**QUESTIONS**.
[1] Reproduce the passage of the health and safety FAQ that begins at the words "Must our organization" and stops after the words "undertakings and imprisonment.".
[2] Extend the health and safety FAQ, starting right after its final line.
*** DOCUMENT EXTRACT Section Begins ***
Frequently Asked Questions


We Answer Most Common Health & Safety Questions

Must our organization have a health and safety management system in place?

The adaptation and implementation of a range of effective Occupational and Work, Health and Safety Management actions by an organization would demonstrate that they are systematically controlling risks to all persons affected by the organization’s activities in a systematic manner and can contribute to a myriad of  beneficial outcomes for all stakeholders.

What are the penalties if an organization fails to comply with health and safety laws?

If an organization is found to have breached Health and Safety laws there can be a range of consequences, including improvement or prohibition notices from inspectors, prosecutions, on the spot fines, heavy fines, jail terms and enforceable undertakings and imprisonment.

Courts can impose adverse publicity orders, health and safety undertakings, or orders to undertake improvement projects. It is an offence to contravene an enforceable undertaking.

Can I an employer be jailed for committing a health and safety breach?
*** DOCUMENT EXTRACT Section Ends ***
*** MATERIAL SHOWN Section Begins ***
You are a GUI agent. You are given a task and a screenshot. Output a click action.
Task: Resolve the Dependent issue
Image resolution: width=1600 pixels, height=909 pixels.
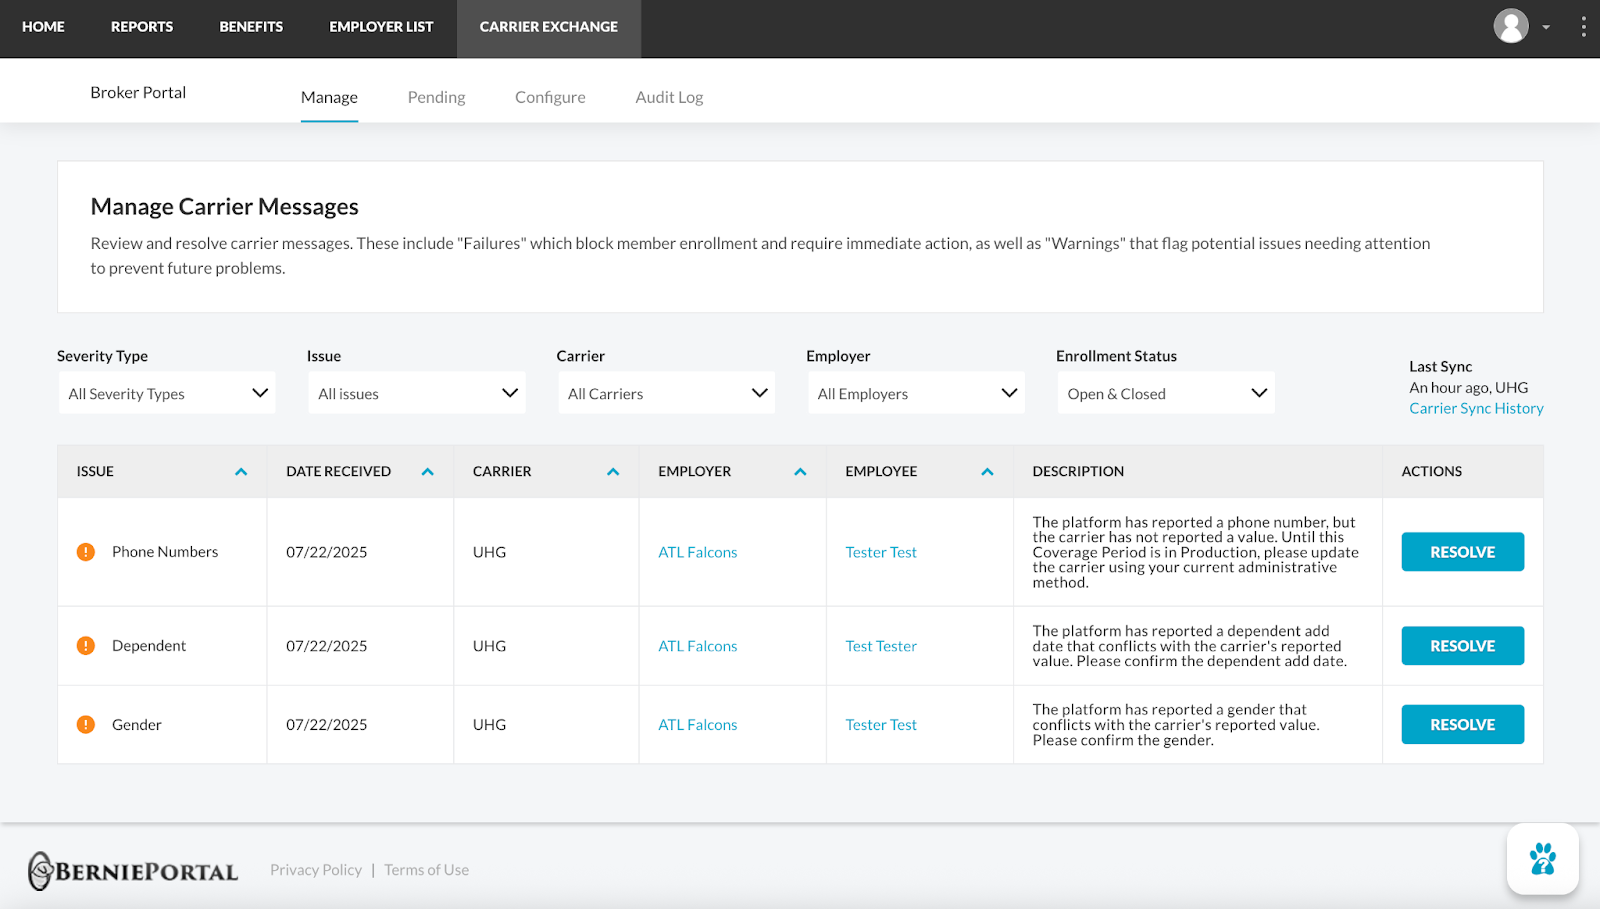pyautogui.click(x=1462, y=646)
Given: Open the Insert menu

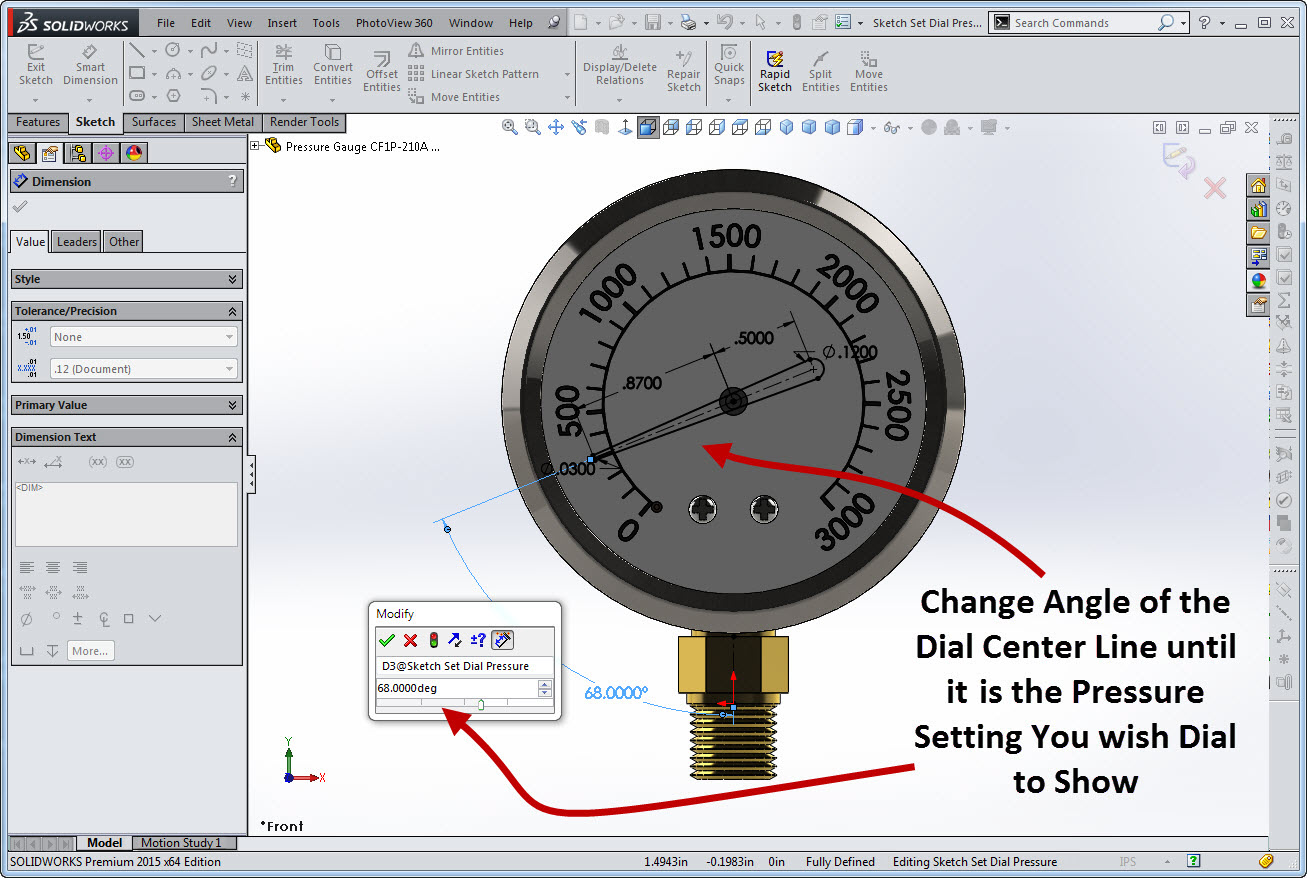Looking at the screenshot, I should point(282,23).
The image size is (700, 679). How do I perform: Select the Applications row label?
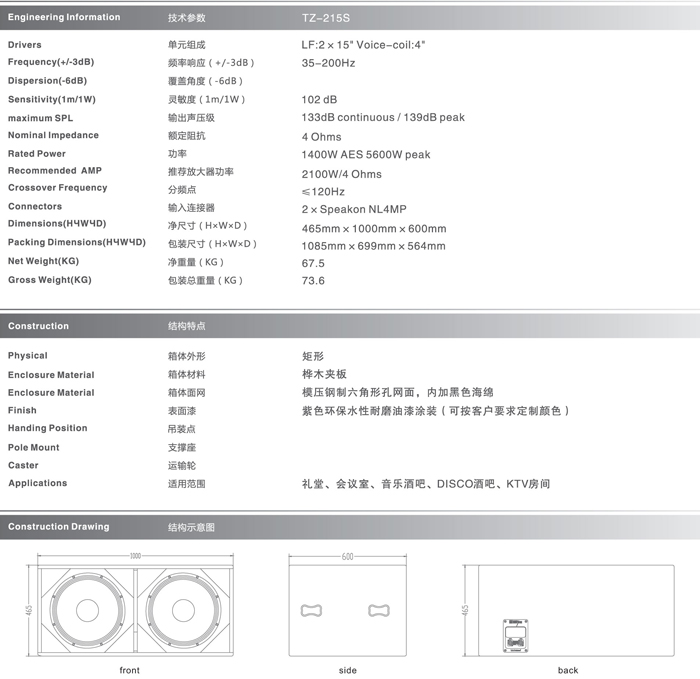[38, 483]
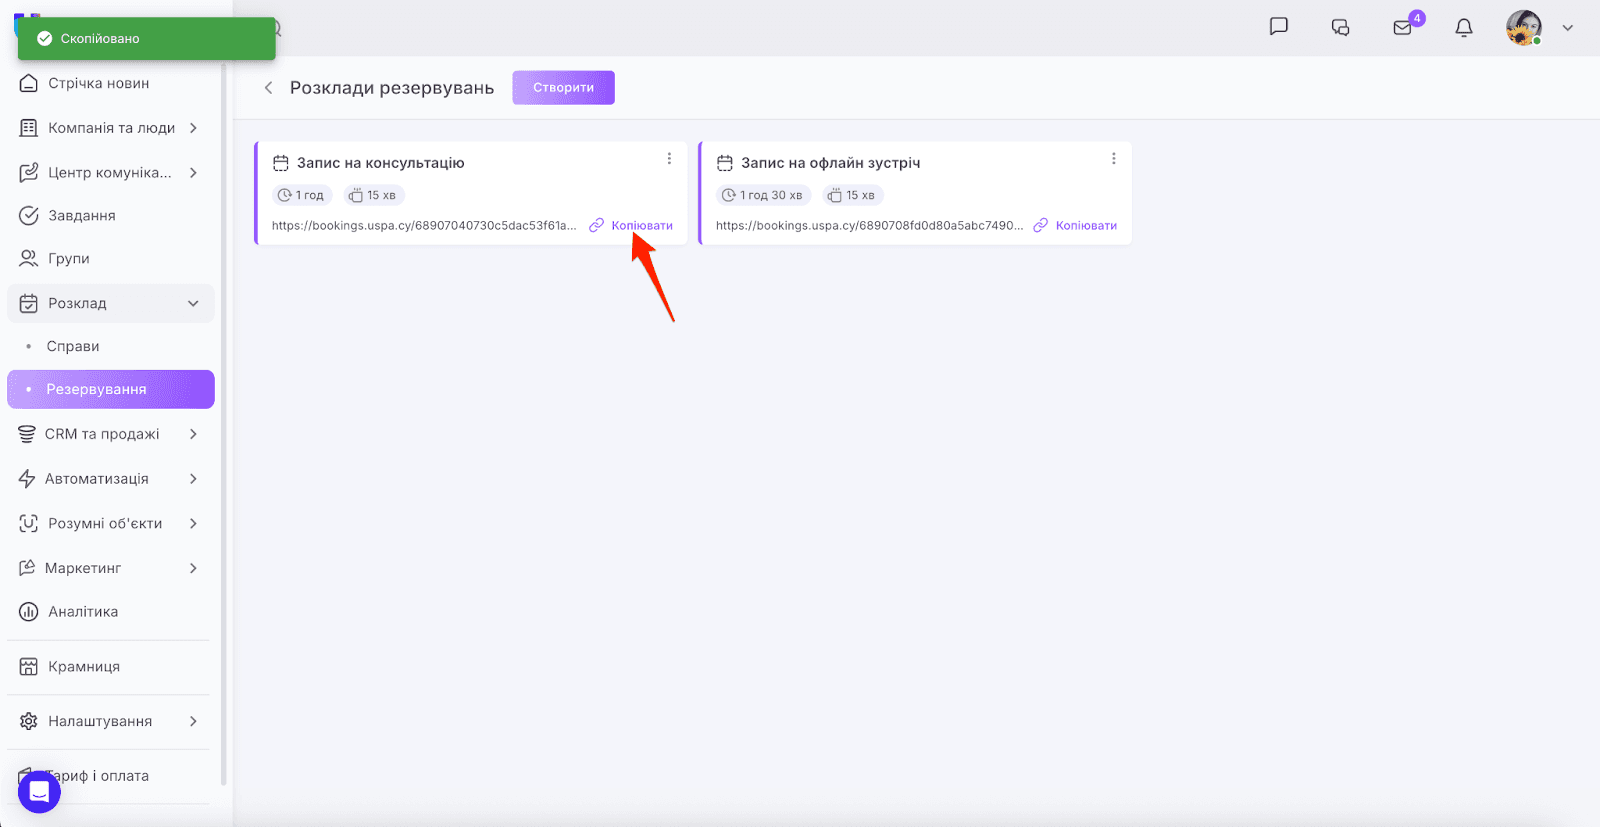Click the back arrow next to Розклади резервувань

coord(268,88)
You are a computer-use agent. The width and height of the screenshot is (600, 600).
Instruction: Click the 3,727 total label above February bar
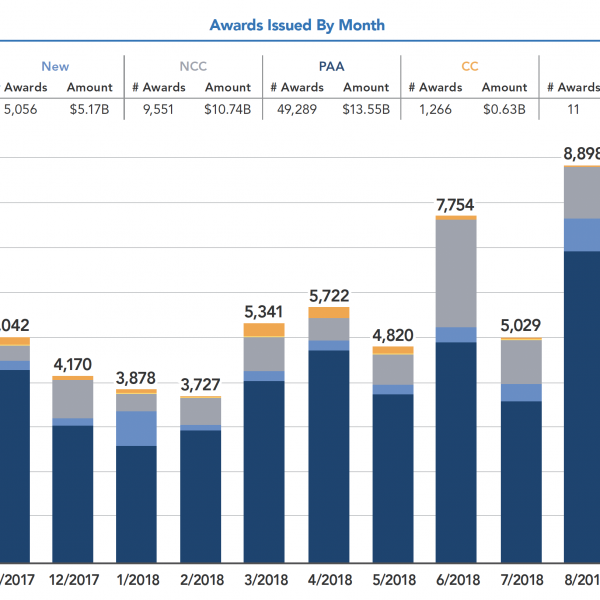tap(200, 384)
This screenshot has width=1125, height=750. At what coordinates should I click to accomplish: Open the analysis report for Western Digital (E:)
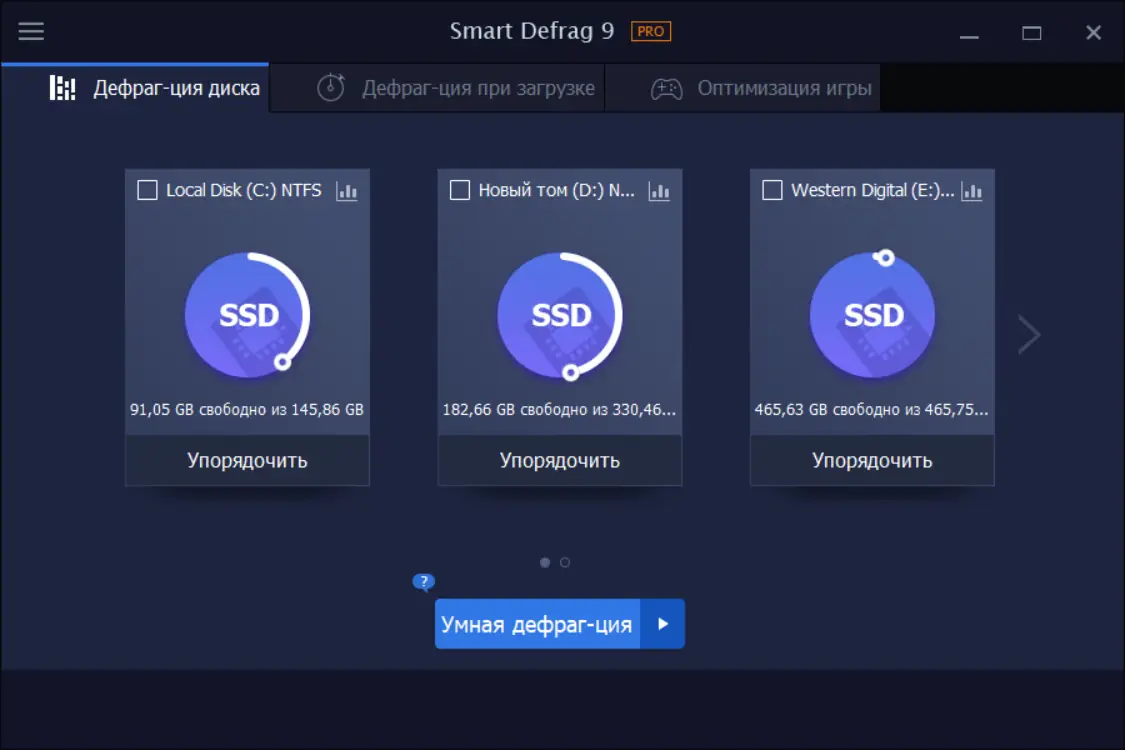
*** MATERIAL SHOWN Section Ends ***
**ANSWER SET**.
[1]
Must our organization have a health and safety management system in place?

The adaptation and implementation of a range of effective Occupational and Work, Health and Safety Management actions by an organization would demonstrate that they are systematically controlling risks to all persons affected by the organization’s activities in a systematic manner and can contribute to a myriad of  beneficial outcomes for all stakeholders.

What are the penalties if an organization fails to comply with health and safety laws?

If an organization is found to have breached Health and Safety laws there can be a range of consequences, including improvement or prohibition notices from inspectors, prosecutions, on the spot fines, heavy fines, jail terms and enforceable undertakings and imprisonment.

[2]
Yes employers can be jailed for committing health and safety offences under the legislation, Persons other than an employee who holds duties under Part 3 of the OHS Act and their officers could face up to 20 years jail for negligent offence under Victoria’s new workplace health and safety laws.

Must we have health and safety representatives?

No, there is no legal requirement to have a Health and Safety Representative for the workplace it only applies if the workplace has a designated work group (s).

Yes, Health and Safety Representatives must be elected by members of the designated work group (s), OHS Act 2004, Part 7—Representation of Employee, Division 1, Division 43, Division 4, Division 54.

Must we have a health and safety committee?

No, under the Victorian Occupational Health and Safety Act 2004 [Section 72(1)], an employer must establish a committee within 3 months of a health and safety representative requesting it, OR if required to by regulation.  However, as there is currently NO regulation on committees, it is very important that reps put in a request to their employer if there is no proper committee at the workplace.

When do I need to report an incident to the authority?

An employer must within 48 hours after being required to notify the Authority, the employer or self-employed person must also give the Authority a written record of the incident, in the form approved in writing by the Authority.

What types of incidents must we report to the authority (WorkSafe Vic)

An employer or self-employed person must notify the Authority immediately after becoming aware that an incident has occurred at a workplace under the management and control of the employer or self-employed person.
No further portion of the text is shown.